A gene-genie

With 50,000+ apps in the App Store now, it is easy for good ones to get lost in the din. A good one that I heard about and subsequently tried is Photogene (apparently pronounced like “photo genie”) by Omer Shoor. Some have said, based on assumptions from the screenshots they’ve seen, that it is Photoshop for your phone. It is not, nor is it intended to be. It has a few features that are similar to features in Photoshop, but that is where the similarity ends. Photogene allows one to make common improvements to snapshot photos from the iPhone’s camera (some of which are potentially unnecessary with the 3G S’s new cam) and do fun things with them. When you first fire up the app, you have the choice to take a new picture, use an existing picture from your library, or continue your last editing session. The “Information” button takes you to the user’s manual.

For this review, I’ll be using this picture of Enchiladas ál Carbón de Pollo.

Here, I chose the “Edit new photo” button and then selected the picture from my Camera Roll. Since it is a landscape-format image, I then rotated the phone for more usable area.

Here, I select the Levels tool, adjust the black point and gamma, then try the Auto button.

These controls work quite well and give live feedback. Then I played around with the exposure/contrast adjustments.

On the Colors tab, I desaturated the image to simulate black and white.
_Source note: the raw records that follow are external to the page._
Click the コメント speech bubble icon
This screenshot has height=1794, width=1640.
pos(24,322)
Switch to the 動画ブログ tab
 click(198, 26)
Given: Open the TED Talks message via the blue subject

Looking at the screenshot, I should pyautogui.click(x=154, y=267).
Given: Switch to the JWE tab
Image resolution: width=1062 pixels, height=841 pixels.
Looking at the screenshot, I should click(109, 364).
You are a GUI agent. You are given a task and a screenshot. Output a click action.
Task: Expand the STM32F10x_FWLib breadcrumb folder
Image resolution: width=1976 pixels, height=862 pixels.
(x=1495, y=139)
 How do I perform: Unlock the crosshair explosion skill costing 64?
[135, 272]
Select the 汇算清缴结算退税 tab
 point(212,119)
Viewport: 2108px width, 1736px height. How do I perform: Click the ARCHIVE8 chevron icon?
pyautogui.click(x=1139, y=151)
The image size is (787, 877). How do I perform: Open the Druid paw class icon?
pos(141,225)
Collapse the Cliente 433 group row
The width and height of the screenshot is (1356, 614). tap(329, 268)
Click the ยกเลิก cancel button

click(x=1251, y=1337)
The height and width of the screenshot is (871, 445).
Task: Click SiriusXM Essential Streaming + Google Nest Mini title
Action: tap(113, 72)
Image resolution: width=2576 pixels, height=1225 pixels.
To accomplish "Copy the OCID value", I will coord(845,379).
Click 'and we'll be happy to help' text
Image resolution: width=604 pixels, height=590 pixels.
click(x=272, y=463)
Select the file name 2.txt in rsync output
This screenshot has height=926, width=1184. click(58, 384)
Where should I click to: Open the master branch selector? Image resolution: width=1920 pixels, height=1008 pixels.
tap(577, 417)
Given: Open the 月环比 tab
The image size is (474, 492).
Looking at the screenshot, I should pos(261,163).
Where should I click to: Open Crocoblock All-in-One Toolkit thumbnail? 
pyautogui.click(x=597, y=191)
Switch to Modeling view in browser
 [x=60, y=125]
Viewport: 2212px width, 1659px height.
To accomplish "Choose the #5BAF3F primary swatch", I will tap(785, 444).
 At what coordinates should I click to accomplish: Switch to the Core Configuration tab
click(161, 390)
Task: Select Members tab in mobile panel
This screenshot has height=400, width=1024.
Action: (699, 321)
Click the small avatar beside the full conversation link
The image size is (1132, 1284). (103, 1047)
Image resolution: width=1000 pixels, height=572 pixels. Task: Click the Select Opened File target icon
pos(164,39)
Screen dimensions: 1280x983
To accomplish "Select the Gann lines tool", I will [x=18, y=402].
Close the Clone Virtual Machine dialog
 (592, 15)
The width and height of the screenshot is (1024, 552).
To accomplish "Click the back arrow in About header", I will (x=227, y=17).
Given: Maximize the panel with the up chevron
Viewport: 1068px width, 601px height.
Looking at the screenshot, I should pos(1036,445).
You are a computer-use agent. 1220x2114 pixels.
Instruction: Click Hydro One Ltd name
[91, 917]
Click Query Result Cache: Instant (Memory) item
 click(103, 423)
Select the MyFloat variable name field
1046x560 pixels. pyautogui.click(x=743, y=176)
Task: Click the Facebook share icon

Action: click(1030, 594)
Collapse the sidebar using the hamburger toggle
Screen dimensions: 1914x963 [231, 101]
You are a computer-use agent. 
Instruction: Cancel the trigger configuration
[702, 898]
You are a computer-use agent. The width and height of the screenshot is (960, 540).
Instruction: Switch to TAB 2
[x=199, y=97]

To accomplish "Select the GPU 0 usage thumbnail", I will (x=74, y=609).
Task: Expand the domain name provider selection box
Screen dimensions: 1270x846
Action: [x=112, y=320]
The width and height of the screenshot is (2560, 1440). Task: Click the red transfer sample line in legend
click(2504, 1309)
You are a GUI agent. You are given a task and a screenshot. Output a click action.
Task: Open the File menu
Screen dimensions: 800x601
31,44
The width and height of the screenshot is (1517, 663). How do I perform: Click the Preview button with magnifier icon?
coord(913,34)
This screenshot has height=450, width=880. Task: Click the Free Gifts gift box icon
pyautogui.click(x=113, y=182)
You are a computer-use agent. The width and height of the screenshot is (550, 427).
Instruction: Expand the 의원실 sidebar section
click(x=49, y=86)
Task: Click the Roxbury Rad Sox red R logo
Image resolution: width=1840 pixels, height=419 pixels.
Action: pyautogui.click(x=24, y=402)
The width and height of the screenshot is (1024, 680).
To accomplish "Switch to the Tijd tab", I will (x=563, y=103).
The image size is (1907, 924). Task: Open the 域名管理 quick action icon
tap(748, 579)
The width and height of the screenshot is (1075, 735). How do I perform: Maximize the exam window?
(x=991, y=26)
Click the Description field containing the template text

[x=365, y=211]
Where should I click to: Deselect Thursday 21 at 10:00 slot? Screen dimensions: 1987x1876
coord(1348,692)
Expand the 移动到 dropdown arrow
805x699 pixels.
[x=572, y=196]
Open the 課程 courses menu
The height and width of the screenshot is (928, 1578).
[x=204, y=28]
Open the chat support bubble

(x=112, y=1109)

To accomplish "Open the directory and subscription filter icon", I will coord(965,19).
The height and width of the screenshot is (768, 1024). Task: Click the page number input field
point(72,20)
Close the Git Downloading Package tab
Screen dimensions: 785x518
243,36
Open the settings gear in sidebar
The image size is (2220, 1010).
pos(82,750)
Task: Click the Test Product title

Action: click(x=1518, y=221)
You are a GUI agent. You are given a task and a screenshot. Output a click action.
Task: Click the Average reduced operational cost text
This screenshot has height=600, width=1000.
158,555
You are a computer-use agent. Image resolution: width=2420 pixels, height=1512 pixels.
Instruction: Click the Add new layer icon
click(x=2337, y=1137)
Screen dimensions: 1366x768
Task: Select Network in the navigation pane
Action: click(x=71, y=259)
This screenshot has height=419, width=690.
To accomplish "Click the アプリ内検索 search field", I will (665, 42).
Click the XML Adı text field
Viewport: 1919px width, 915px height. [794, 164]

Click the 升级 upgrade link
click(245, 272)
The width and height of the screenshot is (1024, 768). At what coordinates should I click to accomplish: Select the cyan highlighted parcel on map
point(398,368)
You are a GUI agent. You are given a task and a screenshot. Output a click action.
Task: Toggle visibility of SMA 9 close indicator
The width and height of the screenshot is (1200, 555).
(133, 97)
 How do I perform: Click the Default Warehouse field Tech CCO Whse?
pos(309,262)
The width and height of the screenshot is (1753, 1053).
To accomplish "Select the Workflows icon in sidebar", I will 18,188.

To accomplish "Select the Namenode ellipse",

I found the desaturation result much better than that from Photoshop’s desaturation. The result was closer to what I would expect from Photoshop’s Black and White adjustment layer. Next up is the “Shape” tool.

As you can see, it comes with quite a few preset shapes. I did not try the Custom, Background, or Effect tabs. Below you can see me using the frame that looks like a Polaroid photo.

Here, I’ve dragged an octagon onto the photo. You can see three drag handles in the corners and a delete button in the upper left. In the second shot, you’ll see I’ve manipulated the size and position of the shape.

There is, of course, a sharpen filter. I found that it was hard to over-sharpen the image, which is good. Many of the app’s users will likely be inexperienced and thus prone to being a bit heavy-handed (or heavy-fingered, as the case may be). Note that I have also changed the color and opacity of the octagon shape.

The Pencil filter gives the image the appearance of being drawn in pencil. The effect was not very interesting with our enchiladas, but probably would be with a more suitable source image. The Effect filter allows one to produce a sepia, color negative, or false-color image. The false-color effect is similar to what you would see from a thermal camera. (No effects applied in the photo below)

Moving on, this is the straighten tool. The straighten tool conveniently provides a grid for judging straightness and the rule-of-thirds intersection points. This is a nice touch.

Cropping is an important feature in any image editor, and Photogene provides a crop tool. In the image below, I have selected the tool and am looking at the initial (default) crop area.

As you can see, there are presets for common aspect ratios. The following shot also shows the helpful rule-of-thirds grid and pixel dimension indicator. Those are both thoughtful features.

After canceling the crop operation, I tried a pinch gesture to see if the author had implemented zoom. Indeed, he had.

When you are done editing, touch the checkmark to bring up the save button.

And here we are, the image as saved from Photogene (scaled to 25% to fit this screen).

My overall impression of Photogene is that it is surprisingly full-featured for a version 1.0 product that runs on a handheld device. I did not encounter any crashes or unexpected behavior. I found the crop and straighten icons a bit confusing, but usability was otherwise quite good. The app’s startup time is agonizingly long but, once running, responsiveness was good. I anticipate the author adding a few more features and tools as the app matures, but hopefully he will continue resisting the temptation to cram too many features into the product.